#### Written task
Rewrite each of the records below with every "icon" replaced by "symbol", keeping the rest of the wording the same, and leave out the pictures.

+ + +

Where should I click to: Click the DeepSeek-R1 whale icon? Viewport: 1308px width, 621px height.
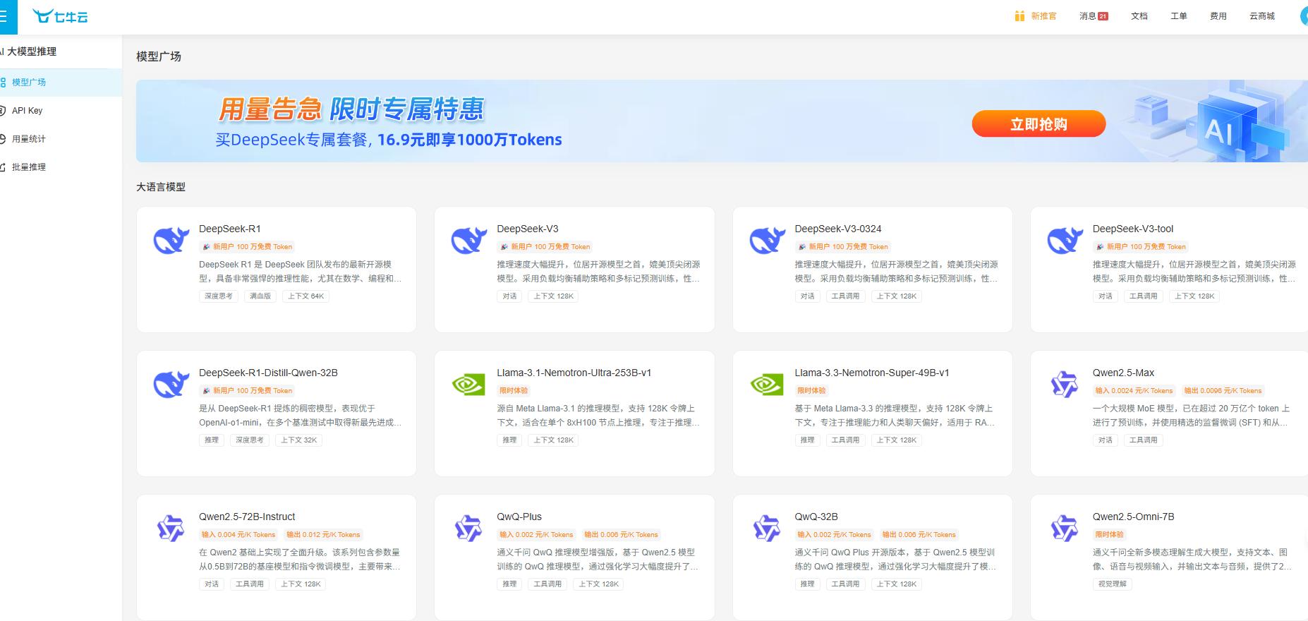pyautogui.click(x=171, y=241)
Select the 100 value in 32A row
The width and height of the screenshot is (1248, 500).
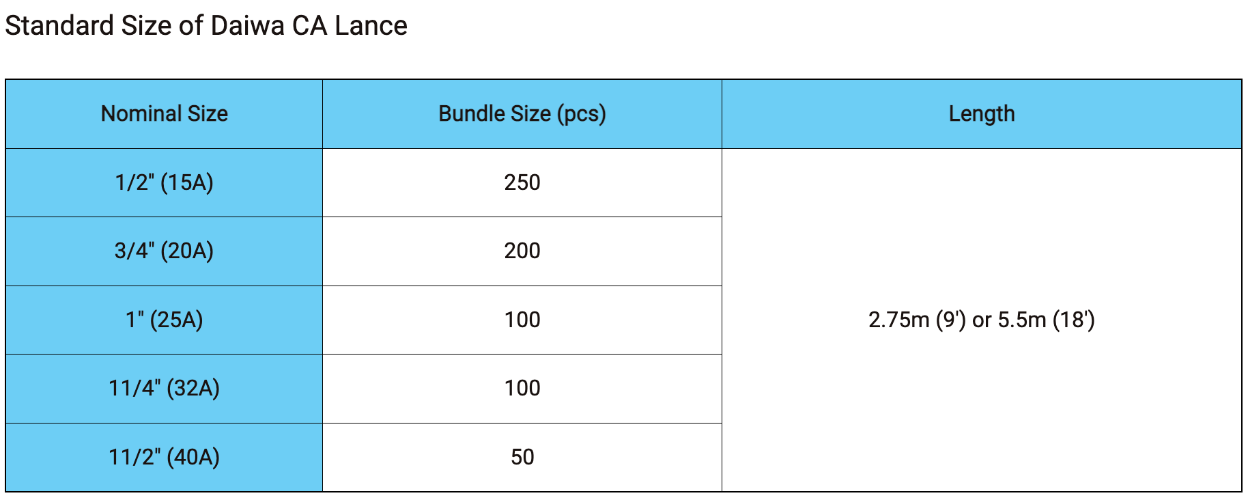point(522,389)
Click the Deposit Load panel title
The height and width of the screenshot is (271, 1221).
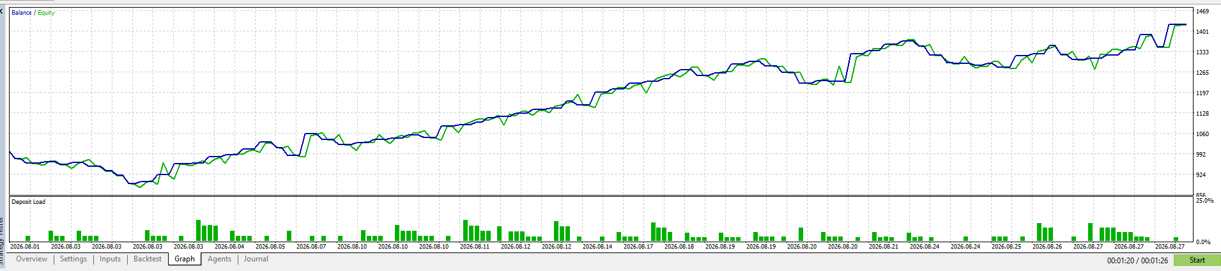pyautogui.click(x=29, y=202)
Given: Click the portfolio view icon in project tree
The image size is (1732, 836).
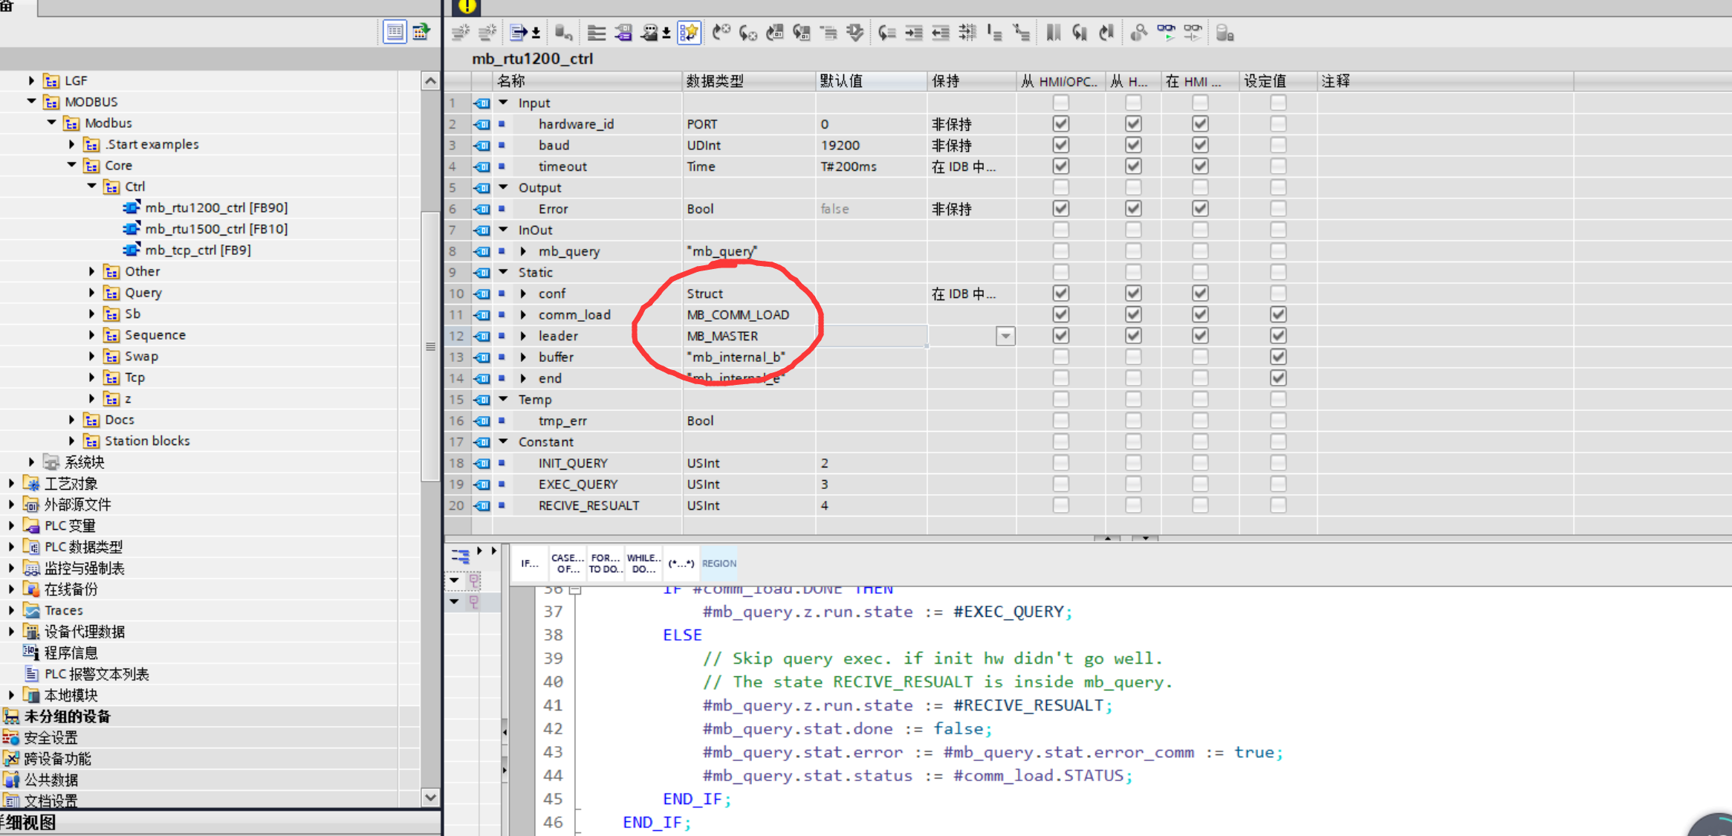Looking at the screenshot, I should [x=421, y=32].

+ + +

#### Exercise answer
Where should I click to: Click the DeepSeek-R1 whale symbol? Viewport: 1308px width, 621px height.
pyautogui.click(x=171, y=241)
Select the 100 value in 32A row
The width and height of the screenshot is (1248, 500).
point(522,389)
Click the Deposit Load panel title
The height and width of the screenshot is (271, 1221).
pyautogui.click(x=29, y=202)
Given: Click the portfolio view symbol in project tree
The image size is (1732, 836).
Looking at the screenshot, I should [x=421, y=32].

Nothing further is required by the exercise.